Her ne kadar doğanın gücünün farkında olsak da ekosistemin bütünlüğünün yarattığı etkilere karşı koymak mümkün değildir. Doğanın gücünün farkında olan insanın doğa ile ilişkisi temelde doğanın yapısını bozmadan dönüşümlere ayak uydurmayı gerektirir. İnsanın doğal süreçlere müdahil olması dönem dönem yer yüzeyinde toprak erozyonlarını arttırmakta ve biyoçeşitlilik kayıplarına neden olmaktadır. Kuşkusuz insan faaliyetinden kaynaklanmayan, önlenemez doğal erozyon ve iklim değişiklikleri de kendiliğinden kayıplara neden olabilmektedir ama onların zararlarının büyümesine de yol açılmış olunabilmektedir.
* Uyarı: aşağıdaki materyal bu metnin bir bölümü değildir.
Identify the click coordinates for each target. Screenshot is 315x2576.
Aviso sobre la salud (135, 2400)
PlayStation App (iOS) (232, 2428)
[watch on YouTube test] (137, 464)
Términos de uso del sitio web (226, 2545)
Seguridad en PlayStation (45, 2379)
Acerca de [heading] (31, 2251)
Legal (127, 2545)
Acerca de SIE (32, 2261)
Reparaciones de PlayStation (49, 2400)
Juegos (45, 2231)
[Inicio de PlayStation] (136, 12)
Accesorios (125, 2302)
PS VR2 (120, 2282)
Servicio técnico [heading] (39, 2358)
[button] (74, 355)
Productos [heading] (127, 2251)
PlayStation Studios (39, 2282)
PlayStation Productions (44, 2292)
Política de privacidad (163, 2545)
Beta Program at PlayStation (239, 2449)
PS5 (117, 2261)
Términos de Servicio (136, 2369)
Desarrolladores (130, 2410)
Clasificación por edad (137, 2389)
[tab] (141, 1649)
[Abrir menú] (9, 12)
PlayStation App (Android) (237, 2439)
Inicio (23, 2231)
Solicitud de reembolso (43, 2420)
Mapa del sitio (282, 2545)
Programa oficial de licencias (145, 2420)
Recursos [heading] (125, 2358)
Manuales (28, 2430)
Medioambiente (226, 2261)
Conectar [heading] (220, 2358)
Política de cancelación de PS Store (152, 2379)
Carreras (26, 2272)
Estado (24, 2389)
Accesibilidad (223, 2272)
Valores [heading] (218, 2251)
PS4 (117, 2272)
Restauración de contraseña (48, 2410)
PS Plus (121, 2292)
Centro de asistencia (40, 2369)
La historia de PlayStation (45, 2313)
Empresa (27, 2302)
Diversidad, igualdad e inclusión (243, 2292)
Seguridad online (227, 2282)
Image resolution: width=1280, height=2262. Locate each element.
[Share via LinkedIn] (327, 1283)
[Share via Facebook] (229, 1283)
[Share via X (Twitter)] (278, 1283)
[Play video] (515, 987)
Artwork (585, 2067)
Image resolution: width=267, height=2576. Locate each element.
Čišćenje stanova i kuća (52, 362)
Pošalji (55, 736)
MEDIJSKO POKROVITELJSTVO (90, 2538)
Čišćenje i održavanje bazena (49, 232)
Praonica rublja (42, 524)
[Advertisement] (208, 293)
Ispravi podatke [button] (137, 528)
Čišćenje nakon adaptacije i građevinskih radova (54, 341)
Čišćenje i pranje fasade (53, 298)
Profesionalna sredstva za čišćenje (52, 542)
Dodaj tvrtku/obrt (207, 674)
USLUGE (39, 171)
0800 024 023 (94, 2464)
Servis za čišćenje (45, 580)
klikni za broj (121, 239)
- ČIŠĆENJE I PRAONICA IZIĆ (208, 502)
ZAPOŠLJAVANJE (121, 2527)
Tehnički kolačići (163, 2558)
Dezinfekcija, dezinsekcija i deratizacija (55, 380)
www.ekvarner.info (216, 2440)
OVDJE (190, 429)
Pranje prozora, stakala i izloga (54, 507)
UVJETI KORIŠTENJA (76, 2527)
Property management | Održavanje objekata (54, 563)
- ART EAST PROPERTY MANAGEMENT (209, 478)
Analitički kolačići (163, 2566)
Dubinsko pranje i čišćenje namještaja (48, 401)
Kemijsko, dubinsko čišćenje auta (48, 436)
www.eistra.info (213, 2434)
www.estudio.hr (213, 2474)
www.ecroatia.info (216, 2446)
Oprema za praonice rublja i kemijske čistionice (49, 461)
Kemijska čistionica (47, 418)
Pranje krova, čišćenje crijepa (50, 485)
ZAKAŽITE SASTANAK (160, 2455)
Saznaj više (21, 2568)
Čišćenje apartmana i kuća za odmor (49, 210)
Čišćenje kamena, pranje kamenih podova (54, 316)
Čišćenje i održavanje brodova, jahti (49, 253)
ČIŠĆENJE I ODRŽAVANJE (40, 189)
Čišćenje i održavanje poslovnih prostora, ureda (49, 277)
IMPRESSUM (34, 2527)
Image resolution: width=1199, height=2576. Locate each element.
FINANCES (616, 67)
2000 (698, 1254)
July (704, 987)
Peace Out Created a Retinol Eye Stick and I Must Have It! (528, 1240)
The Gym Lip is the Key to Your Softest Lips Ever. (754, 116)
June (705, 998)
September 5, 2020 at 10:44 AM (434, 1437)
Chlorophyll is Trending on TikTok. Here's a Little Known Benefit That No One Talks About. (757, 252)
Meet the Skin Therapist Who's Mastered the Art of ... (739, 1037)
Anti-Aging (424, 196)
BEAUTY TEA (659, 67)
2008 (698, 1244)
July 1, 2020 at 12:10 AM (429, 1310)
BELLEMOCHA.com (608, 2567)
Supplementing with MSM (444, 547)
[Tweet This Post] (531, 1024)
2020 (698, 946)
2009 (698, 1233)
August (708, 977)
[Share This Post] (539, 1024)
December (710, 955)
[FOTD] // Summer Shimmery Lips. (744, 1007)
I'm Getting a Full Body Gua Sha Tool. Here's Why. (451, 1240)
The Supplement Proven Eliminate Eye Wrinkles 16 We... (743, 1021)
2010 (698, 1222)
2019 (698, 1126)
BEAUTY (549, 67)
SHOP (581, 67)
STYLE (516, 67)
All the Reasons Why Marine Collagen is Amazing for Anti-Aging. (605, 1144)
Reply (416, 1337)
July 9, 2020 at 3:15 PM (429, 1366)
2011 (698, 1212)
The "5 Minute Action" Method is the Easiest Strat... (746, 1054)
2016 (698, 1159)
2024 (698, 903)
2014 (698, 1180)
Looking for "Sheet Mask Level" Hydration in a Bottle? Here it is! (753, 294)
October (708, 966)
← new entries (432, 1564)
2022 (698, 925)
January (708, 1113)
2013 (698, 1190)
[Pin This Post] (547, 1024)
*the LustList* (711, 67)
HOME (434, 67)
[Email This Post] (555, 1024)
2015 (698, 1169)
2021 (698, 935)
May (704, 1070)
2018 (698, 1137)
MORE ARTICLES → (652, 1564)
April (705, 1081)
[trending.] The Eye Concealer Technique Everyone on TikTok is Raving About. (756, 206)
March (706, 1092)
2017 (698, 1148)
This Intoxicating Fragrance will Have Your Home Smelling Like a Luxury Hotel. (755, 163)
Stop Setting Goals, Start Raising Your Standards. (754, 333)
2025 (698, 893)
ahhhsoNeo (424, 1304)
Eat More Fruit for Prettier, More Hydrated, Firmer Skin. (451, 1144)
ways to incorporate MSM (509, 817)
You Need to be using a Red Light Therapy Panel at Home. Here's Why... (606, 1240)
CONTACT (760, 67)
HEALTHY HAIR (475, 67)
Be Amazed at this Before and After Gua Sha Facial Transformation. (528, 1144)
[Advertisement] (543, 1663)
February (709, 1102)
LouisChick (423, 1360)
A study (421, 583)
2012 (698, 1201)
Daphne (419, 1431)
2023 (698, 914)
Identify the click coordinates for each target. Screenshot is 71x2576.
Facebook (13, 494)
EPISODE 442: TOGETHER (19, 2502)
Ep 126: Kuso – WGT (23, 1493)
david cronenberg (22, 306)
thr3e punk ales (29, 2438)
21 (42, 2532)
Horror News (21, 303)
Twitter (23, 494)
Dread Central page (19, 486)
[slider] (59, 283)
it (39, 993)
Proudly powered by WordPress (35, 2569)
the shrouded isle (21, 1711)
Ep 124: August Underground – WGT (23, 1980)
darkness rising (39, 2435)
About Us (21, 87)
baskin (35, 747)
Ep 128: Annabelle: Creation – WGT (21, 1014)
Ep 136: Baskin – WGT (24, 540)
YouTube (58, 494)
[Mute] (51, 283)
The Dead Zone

İnsanın Doğaya Etkisi Neden Sanayi devrimi Sonrası Artı

Dünyanın tarihsel sürecine baktığımızda, Antroposen döneminin; endüstri çağının başlaması ve giderek artan fosil yakıt tüketimiyle son üç yüzyılda giderek daha yıkıcı olan bir gelişme sürecine tanık olmaktayız. Hatta insanın doğaya çok daha büyük değişimler için müdahil oluğunu görmekteyiz. Bilim insanları, antroposen çağını yeni bir çağ olarak tanımlarken, insan dâhil dünya üzerindeki canlı varlıkların geri dönülemez bir yok olma sürecine evrildiğini iddia ediyor. Tarım devriminden yaklaşık 12 bin küsür yıl sonra sanayi devrimi ile insanın doğaya müdahalesi daha da artmaya başladı. Sanayi devrimi öncesi havadaki CO2 280 ppm idi 200 yıl sonra yani bugün 421 ppm seviyesine geldi. Atmosferde artan karbondioksit beraberinde küresel anlamda ısınmayı +1.2 ile 1.3 0C artışa neden olmuştur. Bunun sonucu kuzey ve güney kutuplarında buzların önemli derecede erimelerin yaşandığı ölçülerek belirlendi. Ancak şunu da not etmek gerekir ki, dünyanın bugün artık taşınamayan ve iklim, ekoloji krizleri olarak tanımlanan sorunlardan bilim ve teknolojinin gelişmesiyle ortaya çıkan medeniyet ve toplumsal düzen değil, her şeyi kâr olgusuna dayandıran ve bunu fütursuzca kullanan rekabetçi neoliberal kapitalist politikalar ve onların yandaşları sorumludur.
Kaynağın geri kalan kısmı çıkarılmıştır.